----- SOURCE DOCUMENT -----

Use this file to discover all available pages before exploring further.

1. Model Introduction

NVIDIA Nemotron-3-Nano-30B-A3B-BF16 is a hybrid Mamba + attention + MoE model. It pairs the nemotron_h block pattern from the dense 4B with a 128-expert sparse layer (top-6 routing, 1 shared expert, DSv3-style sigmoid routing with routed_scaling_factor=2.5). miles loads it through the megatron.bridge AutoBridge with a custom NemotronH MoE bridge shim (miles_plugins/megatron_bridge/nemotron_h.py) that wires routed_scaling_factor, n_group, and topk_group onto the Megatron provider. Without the shim the routed output is silently scaled 1.0× → ~0.28 logprob drift between train and rollout. Key highlights:
  • Hybrid + MoE: Mamba + attention + sparse MoE in the nemotron_h family.

----- RECORDED INFORMATION -----

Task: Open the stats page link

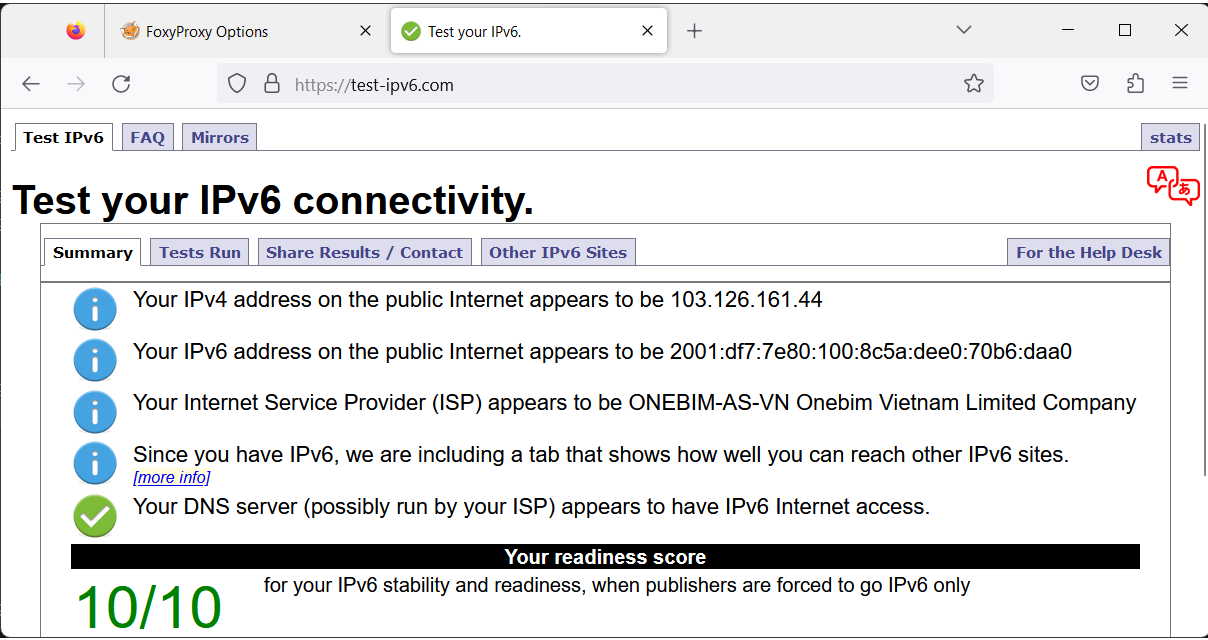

-----
----- RECORDED INFORMATION -----

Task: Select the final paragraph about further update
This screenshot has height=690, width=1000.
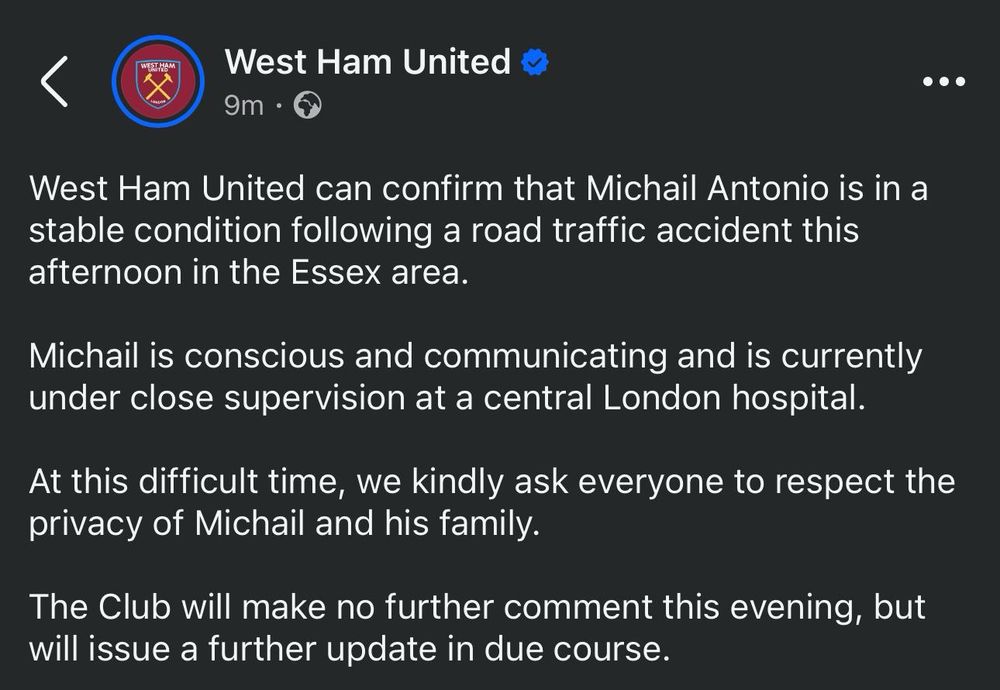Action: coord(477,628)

-----

## EXERCISES TO COMPLETE
1) List the three settings that the model introduction says the NemotronH MoE bridge shim wires onto the Megatron provider.
2) Please copy the passage of the model introduction starting with "1. Model Introduction" and going on through "the nemotron_h family.".
3) For each statement, say whether the model introduction agrees with it, answering yes or no and quoting the deciding words:
(a) The sparse layer contains 128 experts.
(b) The model uses top-8 routing.
(c) Without the shim, train and rollout show a logprob drift of about 0.28.

## TASK SOLUTIONS
1)
routed_scaling_factor
n_group
topk_group

2)
1. Model Introduction

NVIDIA Nemotron-3-Nano-30B-A3B-BF16 is a hybrid Mamba + attention + MoE model. It pairs the nemotron_h block pattern from the dense 4B with a 128-expert sparse layer (top-6 routing, 1 shared expert, DSv3-style sigmoid routing with routed_scaling_factor=2.5). miles loads it through the megatron.bridge AutoBridge with a custom NemotronH MoE bridge shim (miles_plugins/megatron_bridge/nemotron_h.py) that wires routed_scaling_factor, n_group, and topk_group onto the Megatron provider. Without the shim the routed output is silently scaled 1.0× → ~0.28 logprob drift between train and rollout. Key highlights:
  • Hybrid + MoE: Mamba + attention + sparse MoE in the nemotron_h family.

3)
(a) Yes: "a 128-expert sparse layer"
(b) No: "top-6 routing"
(c) Yes: "Without the shim the routed output is silently scaled 1.0× → ~0.28 logprob drift between train and rollout."